Extracted records:
.....
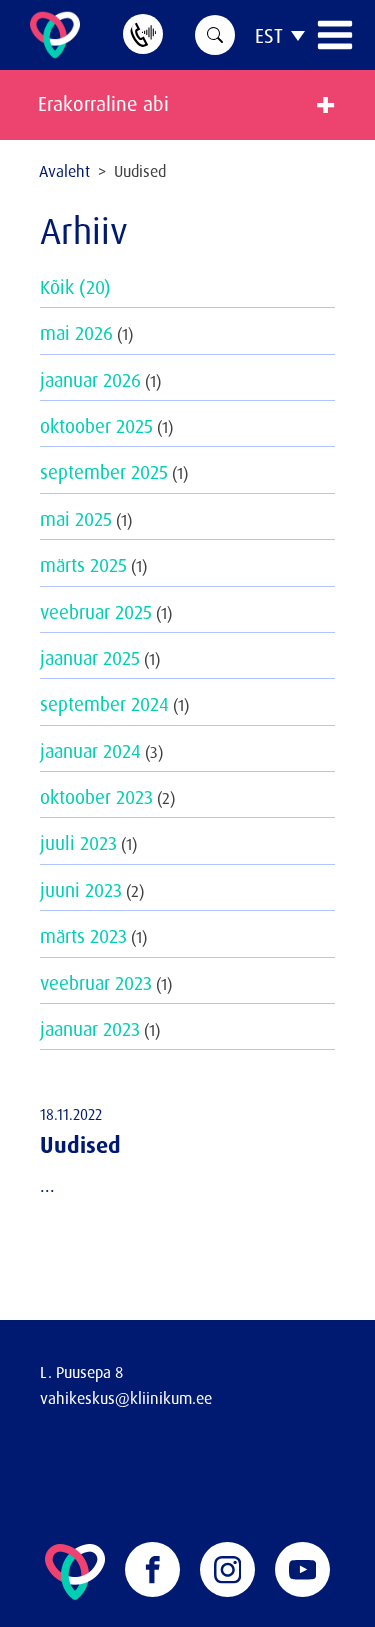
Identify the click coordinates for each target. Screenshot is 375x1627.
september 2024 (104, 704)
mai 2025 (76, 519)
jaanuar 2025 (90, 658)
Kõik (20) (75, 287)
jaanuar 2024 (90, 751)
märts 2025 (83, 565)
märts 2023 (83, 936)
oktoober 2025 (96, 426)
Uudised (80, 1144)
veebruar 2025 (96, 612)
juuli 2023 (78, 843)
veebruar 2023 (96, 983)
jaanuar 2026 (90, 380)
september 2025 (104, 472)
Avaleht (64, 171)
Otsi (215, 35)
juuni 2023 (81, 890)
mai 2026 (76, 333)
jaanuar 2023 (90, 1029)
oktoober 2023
.....
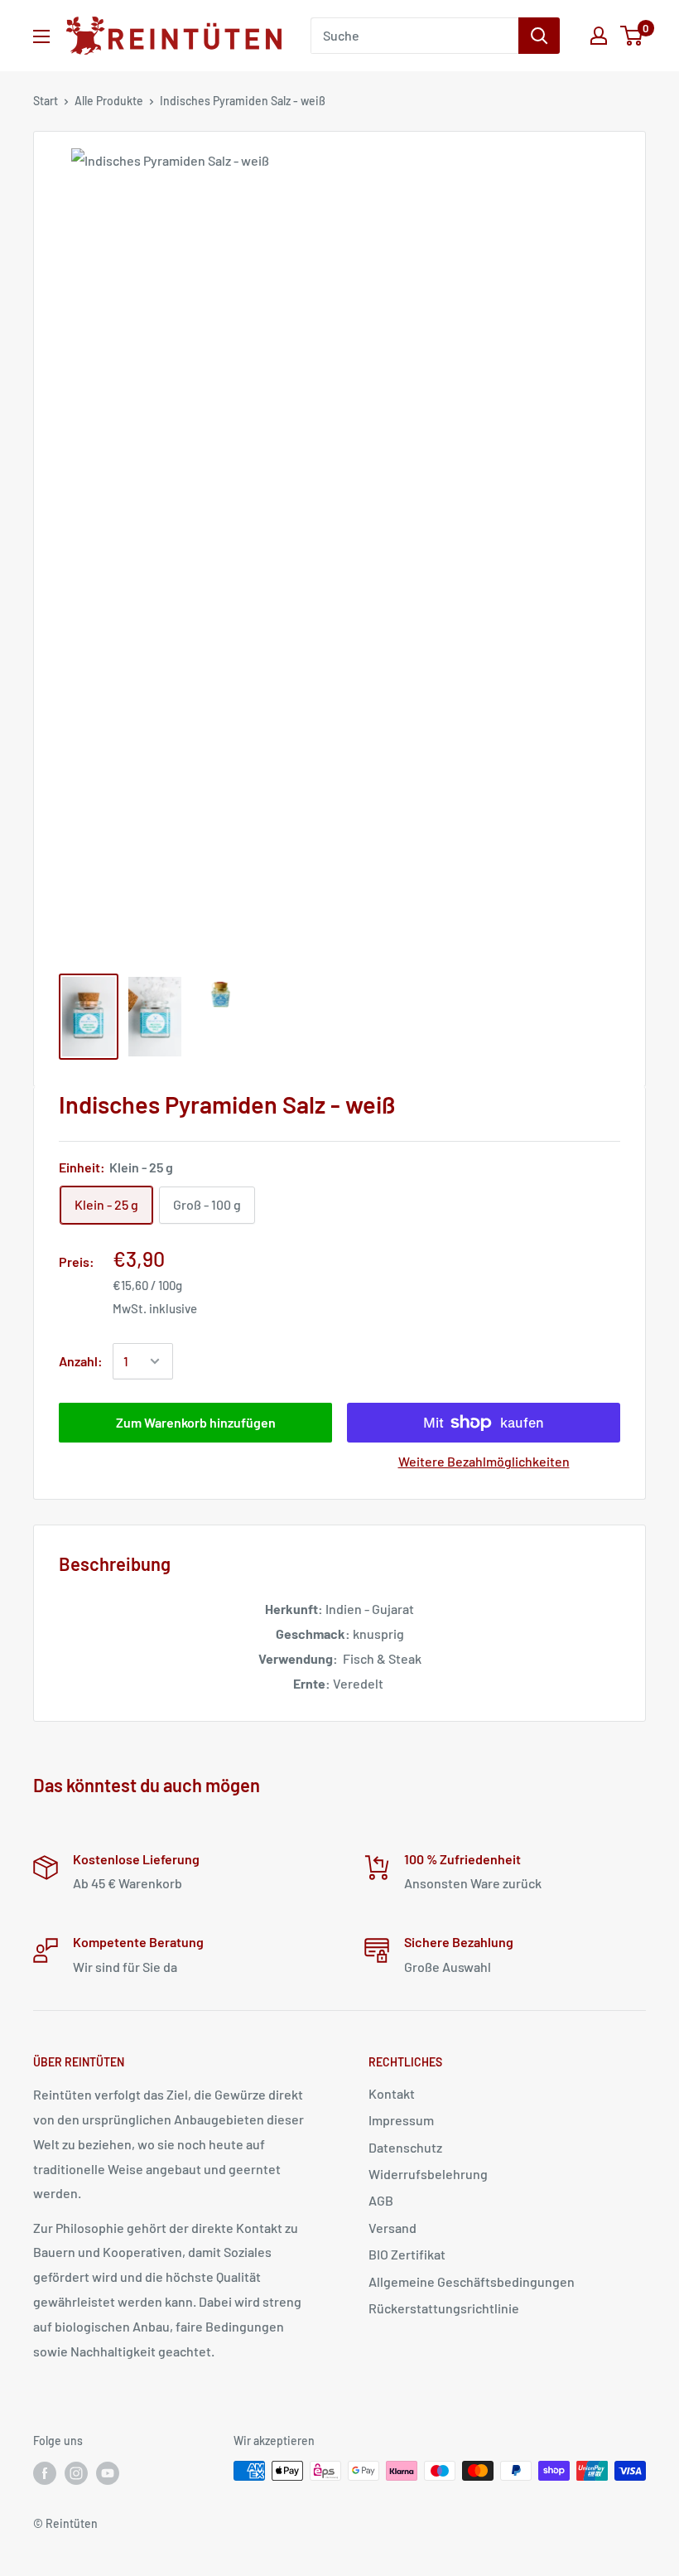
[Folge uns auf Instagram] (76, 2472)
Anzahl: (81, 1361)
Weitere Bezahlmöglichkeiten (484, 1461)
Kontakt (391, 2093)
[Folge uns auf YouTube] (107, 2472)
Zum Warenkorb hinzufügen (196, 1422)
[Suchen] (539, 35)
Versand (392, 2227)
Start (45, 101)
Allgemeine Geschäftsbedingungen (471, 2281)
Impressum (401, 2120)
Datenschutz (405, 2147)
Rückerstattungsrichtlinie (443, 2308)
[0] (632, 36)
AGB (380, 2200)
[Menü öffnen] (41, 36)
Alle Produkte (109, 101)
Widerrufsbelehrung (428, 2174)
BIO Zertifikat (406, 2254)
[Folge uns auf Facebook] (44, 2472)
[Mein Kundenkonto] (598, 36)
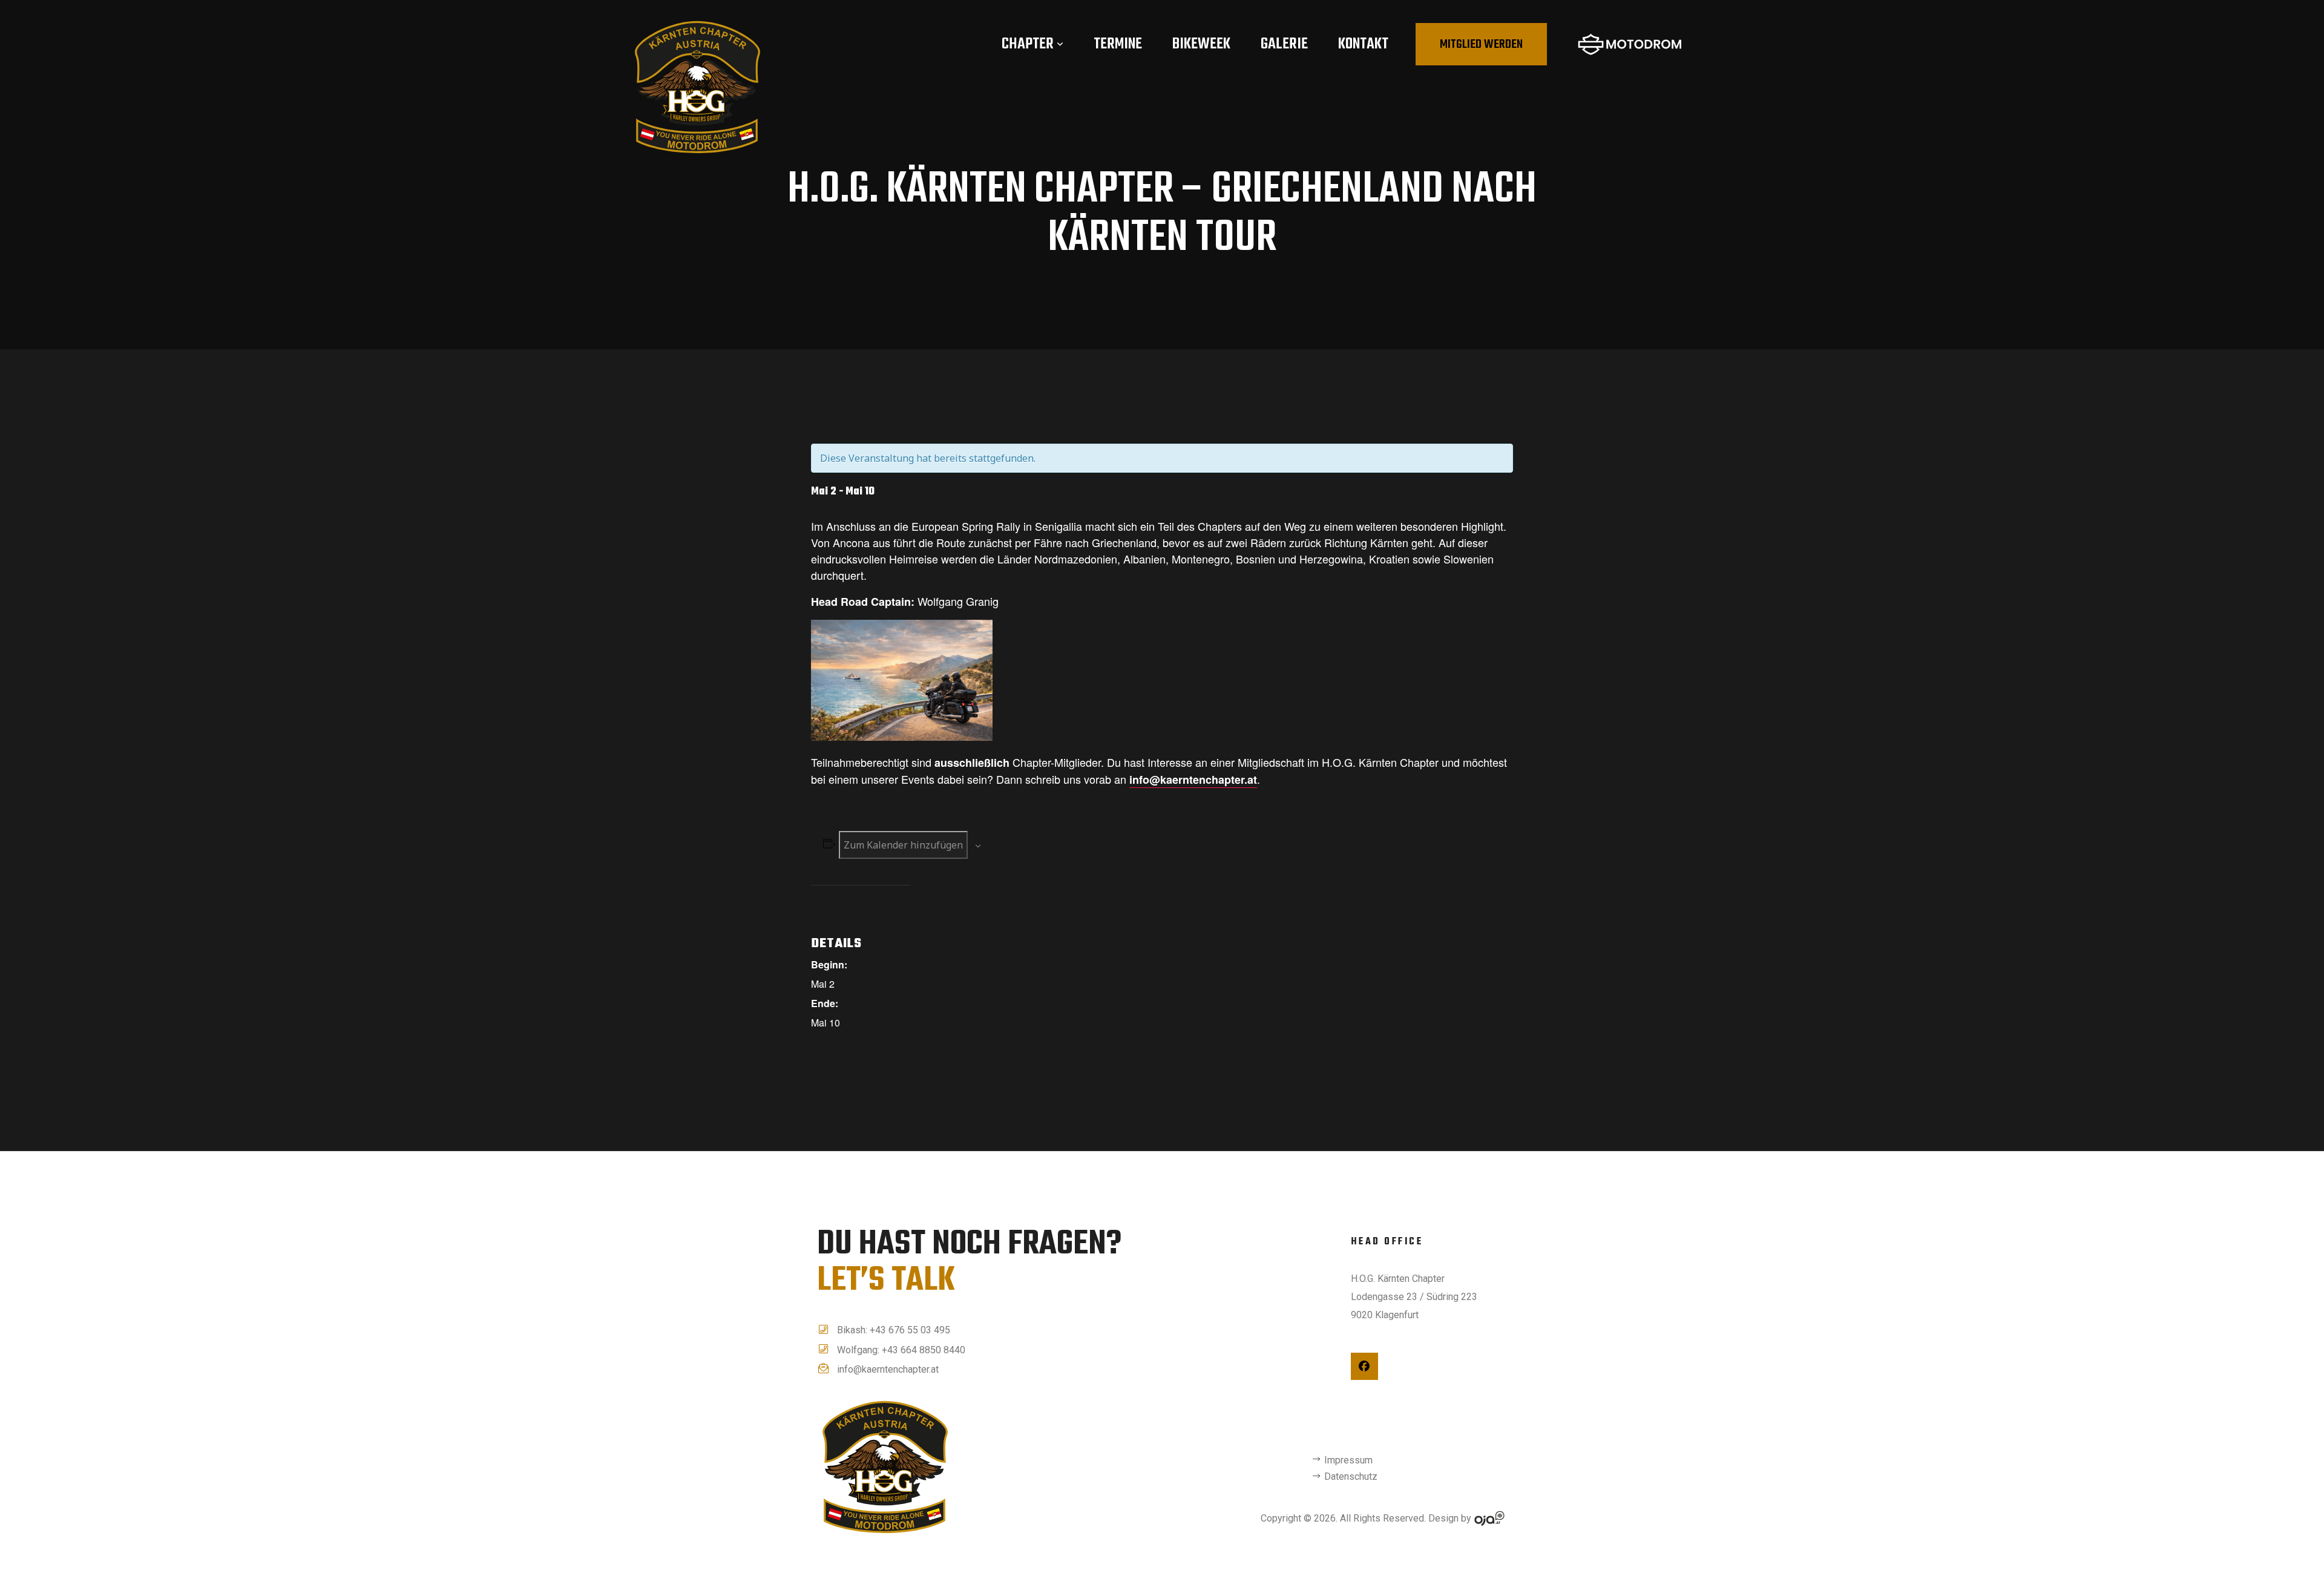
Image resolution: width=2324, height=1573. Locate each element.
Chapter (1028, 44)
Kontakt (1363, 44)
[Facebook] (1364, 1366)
.....
From the data above, output exactly the lines between the one containing "Uudised (80, 1144)" and the one containing "oktoober 2023", counting both of them.

Uudised (80, 1144)
veebruar 2025 (96, 612)
juuli 2023 (78, 843)
veebruar 2023 (96, 983)
jaanuar 2026 (90, 380)
september 2025 (104, 472)
Avaleht (64, 171)
Otsi (215, 35)
juuni 2023 (81, 890)
mai 2026 (76, 333)
jaanuar 2023 (90, 1029)
oktoober 2023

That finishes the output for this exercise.